- Directed by: Toranong Srichua
- Written by: Toranong Srichua
- Produced by: Toranong Srichua
- Starring: Panudej Wattanasuchart; Suchao Pongwilai; Pisarn Srimunkhong; Sirinda Jensen; Nichapa Prakornkitwattana;
- Cinematography: Sarayut Sattayaporn
- Edited by: Manop Janjarasskul
- Music by: Thippataj Pirompak
- Production company: Toranong Studio
- Distributed by: 20^{th}June Entertainment
- Release date: May 28, 2009; (postponed from April 30)
- Running time: 130 minutes
- Country: Thailand
- Languages: Thai Southern Thai
- Budget: 160 million baht
- Box office: 5,000,000 baht

= Deathwave =

Deathwave or 2022 Tsunami (2022 สึนามิ วันโลกสังหาร) is a 2009 Thai disaster film directed by Toranong Srichua.

==Synopsis==
In 2022, the Thai government is led by Prime Minister Traipop, a young politician who is considerate of public interests over political. 18 years after the 2004 tsunami, Traipop's administration sets up a national disaster alarm centre; Dr. Siam is its director, while the staff consists entirely of young people.

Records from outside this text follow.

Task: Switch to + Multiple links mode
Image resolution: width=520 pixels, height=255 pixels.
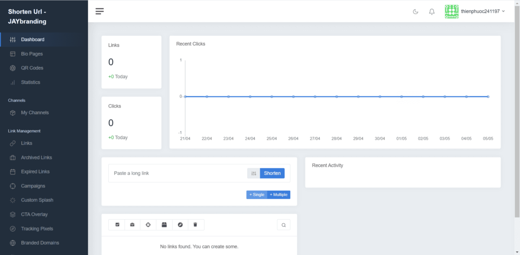Action: pyautogui.click(x=278, y=195)
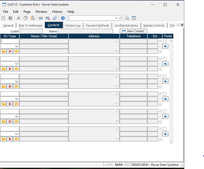The width and height of the screenshot is (204, 169).
Task: Click the Save record toolbar icon
Action: pyautogui.click(x=10, y=18)
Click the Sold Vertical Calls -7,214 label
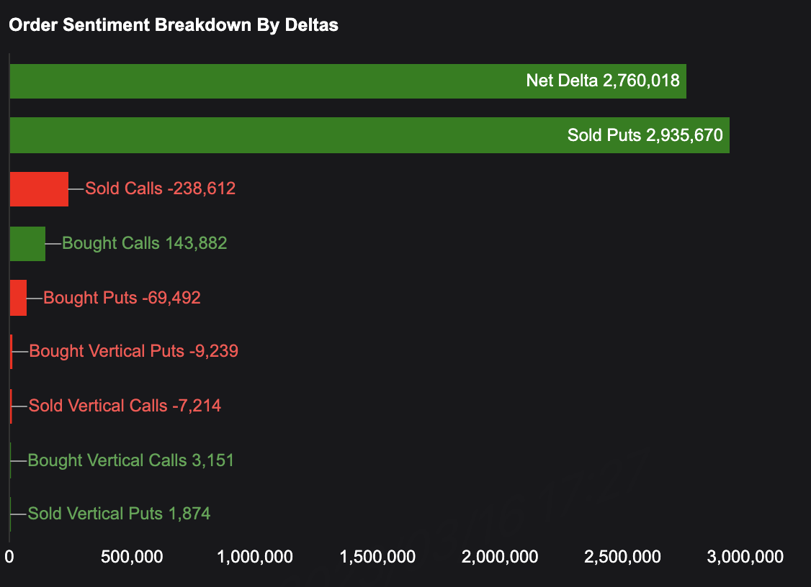This screenshot has width=811, height=587. (x=125, y=406)
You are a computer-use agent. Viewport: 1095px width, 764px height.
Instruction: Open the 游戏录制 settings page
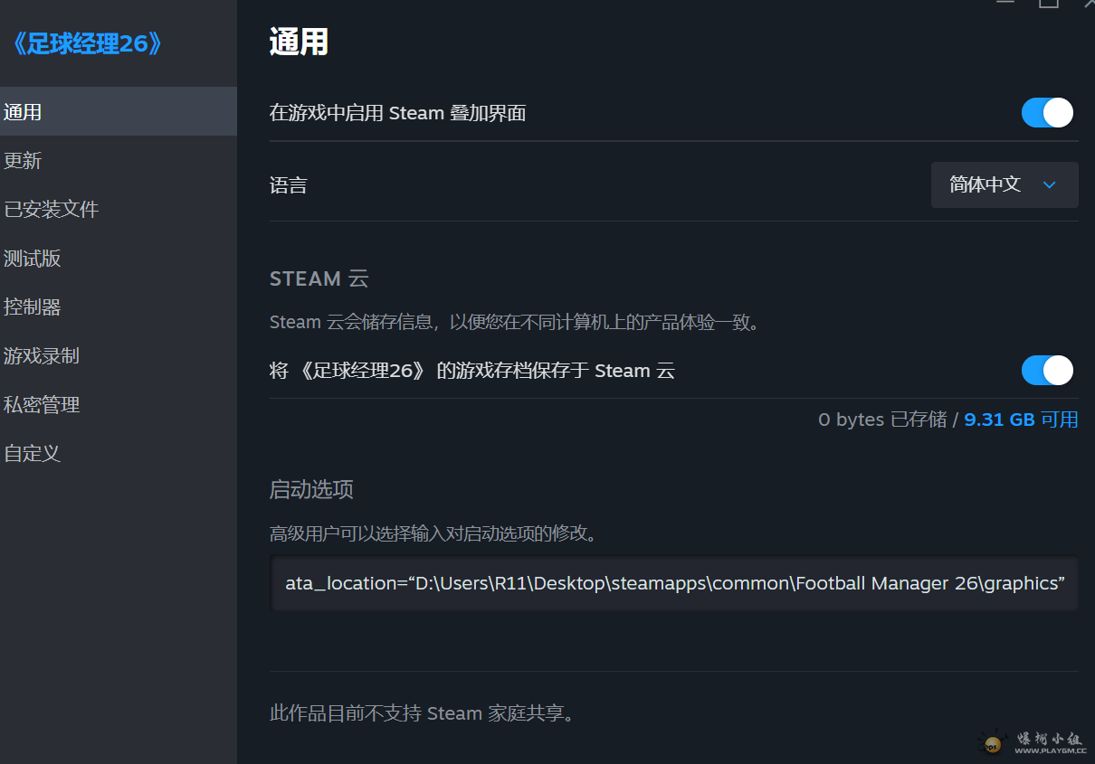tap(42, 355)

Dr. Siam tries to warn Traipop that the tsunami might be in the Gulf of Thailand. However, in the end, the tsunami really hits Bangkok on April 13, which falls on Songkran Day.

==Cast==
- Panudej Wattanasuchart as Traipop Raknaitham
- Suchao Pongwilai as Dr. Siam
- Pisarn Srimunkhong as Phuket
- Sirinda Jensen as Cindy
- Nichapa Prakornkitwattana as Phi Phi
- Chalit Fiangarom as Somchart
- Prinya Wongsilp as Rawai
- Chumphorn Thepphithak as Ke the Old Man
- Thanayong Wongtrakun as Chartrat
- Manop Asawatap as SEAFDEC Commander

==Production and reception==
Deathwave was directed, produced and written by Toranong Srichua, a film director famous in the 1980s and 1990s, especially with erotic films. This was his first film in five years after last working on Unhuman in 2004. Srichua explained he made this film to warn the Thai people about disasters that might happen in the near future. It was first Thai film in which the Prime Minister is a main character.

Most of the filming took place at a studio in Amphoe Kaeng Krachan, Phetchaburi province, which Srichua hoped for when it was released, would be popular and he would renovate the studio as a tourist attraction. However, the film struggled with marketing; one billboard promoting the film next to a shophouse on the way to the Hua Lamphong Expressway used actual photos of the 2004 tsunami victims, which was criticized as inappropriate.

Although the movie was hyped as a potential blockbuster disaster film such as Independence Day, The Day After Tomorrow, 2012 or Korean film Haeundae, the release was criticized for its direct-to-video or B movie quality, resulting in a very low turnout. In response to the criticism, Srichua considered organizing activities like fasting on a building's roof to simulate scenarios during a hypothetical tsunami. The events were ultimately not held. Srichua eventually struggled with debt and stress, prompting him to attempt suicide.